# PROBLEM DESCRIPTION
Return the exact lines spanning from the line with "Water/Holding Tanks W/Fittings (113, 290)" through the last line of the entries, boundaries included, and no others.

# RECORD SET
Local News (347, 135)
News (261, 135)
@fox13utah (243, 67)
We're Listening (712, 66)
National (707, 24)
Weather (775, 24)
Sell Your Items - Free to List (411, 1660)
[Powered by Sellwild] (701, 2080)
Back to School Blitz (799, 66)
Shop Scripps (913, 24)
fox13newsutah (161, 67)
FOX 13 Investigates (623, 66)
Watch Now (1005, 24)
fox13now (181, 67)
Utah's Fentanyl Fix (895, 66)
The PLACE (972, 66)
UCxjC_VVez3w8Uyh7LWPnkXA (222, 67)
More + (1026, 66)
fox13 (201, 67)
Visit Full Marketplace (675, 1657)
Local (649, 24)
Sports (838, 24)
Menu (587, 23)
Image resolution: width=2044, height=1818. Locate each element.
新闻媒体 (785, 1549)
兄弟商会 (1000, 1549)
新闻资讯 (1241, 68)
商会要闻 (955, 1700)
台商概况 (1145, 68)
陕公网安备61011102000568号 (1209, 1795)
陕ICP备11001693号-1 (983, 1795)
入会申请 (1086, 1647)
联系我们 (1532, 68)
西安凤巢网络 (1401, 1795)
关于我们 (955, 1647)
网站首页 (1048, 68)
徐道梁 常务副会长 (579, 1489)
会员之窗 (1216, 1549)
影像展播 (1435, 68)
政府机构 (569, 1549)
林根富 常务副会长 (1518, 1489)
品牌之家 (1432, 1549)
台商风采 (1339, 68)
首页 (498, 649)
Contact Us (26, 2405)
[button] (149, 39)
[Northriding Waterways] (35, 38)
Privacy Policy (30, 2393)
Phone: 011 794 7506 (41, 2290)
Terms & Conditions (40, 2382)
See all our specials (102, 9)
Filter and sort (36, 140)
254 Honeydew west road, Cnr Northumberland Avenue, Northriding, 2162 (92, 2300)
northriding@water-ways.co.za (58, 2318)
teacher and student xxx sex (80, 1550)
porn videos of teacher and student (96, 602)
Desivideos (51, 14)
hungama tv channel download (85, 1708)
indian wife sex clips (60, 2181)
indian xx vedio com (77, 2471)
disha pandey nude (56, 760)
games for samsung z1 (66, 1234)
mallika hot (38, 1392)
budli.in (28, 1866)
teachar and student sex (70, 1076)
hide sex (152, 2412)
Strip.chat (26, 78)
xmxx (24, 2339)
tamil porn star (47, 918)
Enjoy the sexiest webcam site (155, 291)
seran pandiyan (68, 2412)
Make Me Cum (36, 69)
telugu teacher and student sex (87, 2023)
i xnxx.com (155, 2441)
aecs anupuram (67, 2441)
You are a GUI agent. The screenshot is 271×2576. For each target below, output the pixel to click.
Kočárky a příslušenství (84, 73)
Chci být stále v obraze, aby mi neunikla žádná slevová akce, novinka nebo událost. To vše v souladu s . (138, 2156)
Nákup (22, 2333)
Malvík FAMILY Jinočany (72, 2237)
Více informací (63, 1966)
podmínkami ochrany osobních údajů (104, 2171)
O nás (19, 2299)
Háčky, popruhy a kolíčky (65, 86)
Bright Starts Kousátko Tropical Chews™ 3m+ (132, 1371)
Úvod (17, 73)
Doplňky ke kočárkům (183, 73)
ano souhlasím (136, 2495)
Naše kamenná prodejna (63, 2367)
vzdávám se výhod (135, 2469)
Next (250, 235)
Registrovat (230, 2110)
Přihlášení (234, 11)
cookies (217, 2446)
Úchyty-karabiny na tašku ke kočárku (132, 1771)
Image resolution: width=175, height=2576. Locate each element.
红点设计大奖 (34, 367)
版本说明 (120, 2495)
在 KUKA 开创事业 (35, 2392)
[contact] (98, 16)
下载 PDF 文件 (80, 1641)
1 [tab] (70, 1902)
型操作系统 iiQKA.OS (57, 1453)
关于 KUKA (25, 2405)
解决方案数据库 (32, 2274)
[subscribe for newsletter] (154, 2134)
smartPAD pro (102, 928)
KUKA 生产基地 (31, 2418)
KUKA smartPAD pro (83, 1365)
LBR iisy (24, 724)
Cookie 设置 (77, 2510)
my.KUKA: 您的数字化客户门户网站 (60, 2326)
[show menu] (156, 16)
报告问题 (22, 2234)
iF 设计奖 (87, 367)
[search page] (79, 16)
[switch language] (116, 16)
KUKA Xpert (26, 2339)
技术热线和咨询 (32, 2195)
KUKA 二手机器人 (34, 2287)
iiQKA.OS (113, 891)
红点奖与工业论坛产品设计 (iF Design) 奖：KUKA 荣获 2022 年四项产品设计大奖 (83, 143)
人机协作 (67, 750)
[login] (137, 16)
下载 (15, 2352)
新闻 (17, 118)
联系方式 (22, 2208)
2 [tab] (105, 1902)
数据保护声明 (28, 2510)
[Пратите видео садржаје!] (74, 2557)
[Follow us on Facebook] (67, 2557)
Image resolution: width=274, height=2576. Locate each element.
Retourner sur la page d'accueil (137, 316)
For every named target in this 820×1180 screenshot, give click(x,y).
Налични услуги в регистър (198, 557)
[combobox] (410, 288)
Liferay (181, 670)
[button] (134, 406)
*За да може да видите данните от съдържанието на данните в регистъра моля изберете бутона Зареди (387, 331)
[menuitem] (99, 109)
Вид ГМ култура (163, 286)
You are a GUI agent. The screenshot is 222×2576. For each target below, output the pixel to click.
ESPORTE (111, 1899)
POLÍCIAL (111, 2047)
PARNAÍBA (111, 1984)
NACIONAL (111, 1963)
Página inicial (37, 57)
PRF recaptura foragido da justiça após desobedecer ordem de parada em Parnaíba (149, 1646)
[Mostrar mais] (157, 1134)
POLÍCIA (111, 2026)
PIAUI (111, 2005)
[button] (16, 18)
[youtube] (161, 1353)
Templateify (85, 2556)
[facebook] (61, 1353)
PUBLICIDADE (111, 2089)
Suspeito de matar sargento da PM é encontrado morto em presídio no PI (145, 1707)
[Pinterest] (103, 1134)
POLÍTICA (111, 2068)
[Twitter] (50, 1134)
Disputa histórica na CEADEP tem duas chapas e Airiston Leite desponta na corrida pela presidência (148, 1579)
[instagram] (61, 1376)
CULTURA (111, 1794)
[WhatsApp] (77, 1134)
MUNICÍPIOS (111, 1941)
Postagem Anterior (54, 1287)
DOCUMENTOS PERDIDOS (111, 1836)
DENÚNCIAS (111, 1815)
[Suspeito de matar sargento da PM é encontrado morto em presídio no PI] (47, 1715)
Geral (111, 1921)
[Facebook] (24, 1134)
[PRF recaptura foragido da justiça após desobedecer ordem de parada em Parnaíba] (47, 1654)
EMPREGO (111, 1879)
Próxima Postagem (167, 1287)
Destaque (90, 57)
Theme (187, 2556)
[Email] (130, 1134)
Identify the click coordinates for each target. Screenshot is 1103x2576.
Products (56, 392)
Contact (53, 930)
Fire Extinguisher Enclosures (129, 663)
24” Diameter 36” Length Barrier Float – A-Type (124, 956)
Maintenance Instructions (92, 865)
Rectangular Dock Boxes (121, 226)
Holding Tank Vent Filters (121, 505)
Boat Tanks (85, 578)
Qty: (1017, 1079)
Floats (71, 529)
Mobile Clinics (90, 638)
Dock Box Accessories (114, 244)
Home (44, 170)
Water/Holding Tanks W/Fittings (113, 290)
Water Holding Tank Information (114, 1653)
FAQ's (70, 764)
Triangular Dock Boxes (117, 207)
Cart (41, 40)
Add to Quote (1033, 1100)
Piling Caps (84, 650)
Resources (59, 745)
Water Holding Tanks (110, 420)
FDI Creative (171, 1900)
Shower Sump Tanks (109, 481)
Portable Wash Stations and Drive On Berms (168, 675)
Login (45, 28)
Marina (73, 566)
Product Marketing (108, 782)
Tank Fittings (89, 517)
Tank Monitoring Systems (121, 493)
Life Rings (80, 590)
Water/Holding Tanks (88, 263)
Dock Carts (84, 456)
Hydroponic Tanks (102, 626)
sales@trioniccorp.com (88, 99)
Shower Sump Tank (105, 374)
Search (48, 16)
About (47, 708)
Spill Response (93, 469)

# SOLUTION TO THIS PROBLEM
Water/Holding Tanks W/Fittings (113, 290)
Water Holding Tank Information (114, 1653)
FAQ's (70, 764)
Triangular Dock Boxes (117, 207)
Cart (41, 40)
Add to Quote (1033, 1100)
Piling Caps (84, 650)
Resources (59, 745)
Water Holding Tanks (110, 420)
FDI Creative (171, 1900)
Shower Sump Tanks (109, 481)
Portable Wash Stations and Drive On Berms (168, 675)
Login (45, 28)
Marina (73, 566)
Product Marketing (108, 782)
Tank Fittings (89, 517)
Tank Monitoring Systems (121, 493)
Life Rings (80, 590)
Water/Holding Tanks (88, 263)
Dock Carts (84, 456)
Hydroponic Tanks (102, 626)
sales@trioniccorp.com (88, 99)
Shower Sump Tank (105, 374)
Search (48, 16)
About (47, 708)
Spill Response (93, 469)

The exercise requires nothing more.